▶ _Exercise 1_: List every adjective that the post on water witching uses to describe the bullshit the New York Times is publishing.
▶ _Exercise 2_: In the post on water witching, why does the writer feel reassured in a nostalgic sense? Answer in one to three sentences.
▶ _Exercise 3_:
Please answer these questions about the post on water witching:
(a) Where does the post send readers who want to support more videos like this one?
(b) What other name for water witching does the post give?
(c) Which publication does the writer say is publishing the bullshit?

Skepticism

No, NY Times, “Water Witching” Isn’t a Real Thing WTF

This post contains a video, which you can also view here. To support more videos like this, head to patreon.com/rebecca!

Guys, I think I’ve discovered a new feeling that there isn’t yet a German word for: I’m infuriated and yet reassured in a nostalgic sense. Infuriated because the New York Times is publishing absolute bullshit; reassured in a nostalgic sense because the bullshit is so outdated it’s downright CHARMING. Like, it’s not related to the pandemic, or abortion. It’s harmful, like most bullshit is harmful, but it’s probably not going to directly get anyone killed. And honestly that’s just so nice these days. Anyway, I’m talking about WATER WITCHING. Also known as “dowsing,” but let’s be honest, “water witching” sounds way cooler.

▶ _Listed records_:
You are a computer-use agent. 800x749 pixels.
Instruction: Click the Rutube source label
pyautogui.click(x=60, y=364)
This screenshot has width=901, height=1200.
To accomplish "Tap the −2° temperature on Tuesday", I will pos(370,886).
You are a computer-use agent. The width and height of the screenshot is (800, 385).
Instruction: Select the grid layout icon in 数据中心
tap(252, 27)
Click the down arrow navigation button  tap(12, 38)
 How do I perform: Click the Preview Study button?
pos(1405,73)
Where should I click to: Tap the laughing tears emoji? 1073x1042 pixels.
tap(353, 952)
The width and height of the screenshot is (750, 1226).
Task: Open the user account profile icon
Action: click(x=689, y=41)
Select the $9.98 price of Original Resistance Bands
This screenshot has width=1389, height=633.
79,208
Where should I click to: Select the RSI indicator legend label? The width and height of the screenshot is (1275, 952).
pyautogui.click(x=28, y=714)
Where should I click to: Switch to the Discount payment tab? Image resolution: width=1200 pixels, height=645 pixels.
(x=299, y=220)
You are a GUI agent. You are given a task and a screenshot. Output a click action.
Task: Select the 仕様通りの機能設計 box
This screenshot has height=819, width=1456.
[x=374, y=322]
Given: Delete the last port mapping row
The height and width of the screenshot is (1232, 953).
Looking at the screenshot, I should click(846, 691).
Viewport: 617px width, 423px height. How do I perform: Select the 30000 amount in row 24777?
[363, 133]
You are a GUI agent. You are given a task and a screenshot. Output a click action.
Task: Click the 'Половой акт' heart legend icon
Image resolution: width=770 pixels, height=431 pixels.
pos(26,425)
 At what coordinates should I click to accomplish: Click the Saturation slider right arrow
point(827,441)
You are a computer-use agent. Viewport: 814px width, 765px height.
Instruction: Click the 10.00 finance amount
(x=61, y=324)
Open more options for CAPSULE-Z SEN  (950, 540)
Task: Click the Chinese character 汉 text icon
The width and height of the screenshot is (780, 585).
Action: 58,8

▶ _Task solution 1_: absolute, outdated, charming, harmful

▶ _Task solution 2_: The writer feels reassured in a nostalgic sense because the bullshit is so outdated that it's downright charming. It isn't related to the pandemic or abortion, and though it's harmful, it probably won't directly get anyone killed.

▶ _Task solution 3_:
(a) patreon.com/rebecca
(b) Dowsing
(c) The New York Times